══ RECORDED INFORMATION ══
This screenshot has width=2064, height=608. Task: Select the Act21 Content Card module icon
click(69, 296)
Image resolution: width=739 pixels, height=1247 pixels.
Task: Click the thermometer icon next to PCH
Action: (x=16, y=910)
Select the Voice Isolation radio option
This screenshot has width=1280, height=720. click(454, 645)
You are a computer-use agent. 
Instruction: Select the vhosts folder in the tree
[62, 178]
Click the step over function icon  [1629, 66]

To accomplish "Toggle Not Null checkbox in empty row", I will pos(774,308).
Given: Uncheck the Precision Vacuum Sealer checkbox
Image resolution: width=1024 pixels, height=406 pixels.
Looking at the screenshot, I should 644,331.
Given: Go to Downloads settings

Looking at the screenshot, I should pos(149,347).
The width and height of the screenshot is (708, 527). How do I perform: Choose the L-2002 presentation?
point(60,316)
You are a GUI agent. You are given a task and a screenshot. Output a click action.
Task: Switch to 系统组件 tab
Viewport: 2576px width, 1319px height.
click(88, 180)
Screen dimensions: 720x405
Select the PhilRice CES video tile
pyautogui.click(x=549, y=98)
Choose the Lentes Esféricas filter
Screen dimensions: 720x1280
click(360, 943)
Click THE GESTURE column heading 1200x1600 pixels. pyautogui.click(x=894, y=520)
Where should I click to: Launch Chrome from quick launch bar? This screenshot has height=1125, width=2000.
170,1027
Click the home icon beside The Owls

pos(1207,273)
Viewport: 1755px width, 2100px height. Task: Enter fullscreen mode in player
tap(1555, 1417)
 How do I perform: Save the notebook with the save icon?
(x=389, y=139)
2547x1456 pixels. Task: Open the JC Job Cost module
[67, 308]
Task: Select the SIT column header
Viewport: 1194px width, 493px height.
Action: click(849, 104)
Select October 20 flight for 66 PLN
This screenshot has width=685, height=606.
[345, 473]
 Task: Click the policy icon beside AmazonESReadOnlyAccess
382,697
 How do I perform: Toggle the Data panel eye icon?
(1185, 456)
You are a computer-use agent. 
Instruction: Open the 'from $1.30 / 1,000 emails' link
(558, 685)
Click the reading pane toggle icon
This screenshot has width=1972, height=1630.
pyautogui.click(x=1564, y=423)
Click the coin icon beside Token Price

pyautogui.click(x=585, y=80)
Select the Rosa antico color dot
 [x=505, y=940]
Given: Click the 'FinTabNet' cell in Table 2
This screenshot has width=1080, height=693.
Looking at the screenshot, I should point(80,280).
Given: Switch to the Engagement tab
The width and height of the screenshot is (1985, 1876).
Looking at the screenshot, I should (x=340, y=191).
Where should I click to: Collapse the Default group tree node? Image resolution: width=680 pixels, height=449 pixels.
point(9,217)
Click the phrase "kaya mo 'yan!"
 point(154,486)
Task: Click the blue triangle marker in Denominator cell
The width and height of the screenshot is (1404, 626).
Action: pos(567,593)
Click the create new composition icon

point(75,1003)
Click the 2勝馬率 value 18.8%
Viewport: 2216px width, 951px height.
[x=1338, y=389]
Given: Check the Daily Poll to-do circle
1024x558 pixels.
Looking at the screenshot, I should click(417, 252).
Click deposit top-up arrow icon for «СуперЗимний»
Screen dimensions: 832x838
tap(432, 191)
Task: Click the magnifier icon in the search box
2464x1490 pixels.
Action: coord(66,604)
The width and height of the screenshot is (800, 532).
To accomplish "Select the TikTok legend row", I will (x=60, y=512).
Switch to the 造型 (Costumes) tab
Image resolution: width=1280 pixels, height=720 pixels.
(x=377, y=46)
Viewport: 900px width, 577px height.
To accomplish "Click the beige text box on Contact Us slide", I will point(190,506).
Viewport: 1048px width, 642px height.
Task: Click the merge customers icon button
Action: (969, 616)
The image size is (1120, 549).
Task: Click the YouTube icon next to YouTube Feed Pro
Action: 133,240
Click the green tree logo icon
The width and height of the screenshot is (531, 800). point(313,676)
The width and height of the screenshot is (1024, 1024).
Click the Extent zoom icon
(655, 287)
═══
[WHAT TO DO]
Swap "save icon" for "floppy disk icon" in the stretch of records from the line containing "How do I perform: Save" through the line containing "Action: click(849, 104)", and write out those lines again with everything else unchanged.

[RESULT]
 How do I perform: Save the notebook with the floppy disk icon?
(x=389, y=139)
2547x1456 pixels. Task: Open the JC Job Cost module
[67, 308]
Task: Select the SIT column header
Viewport: 1194px width, 493px height.
Action: click(849, 104)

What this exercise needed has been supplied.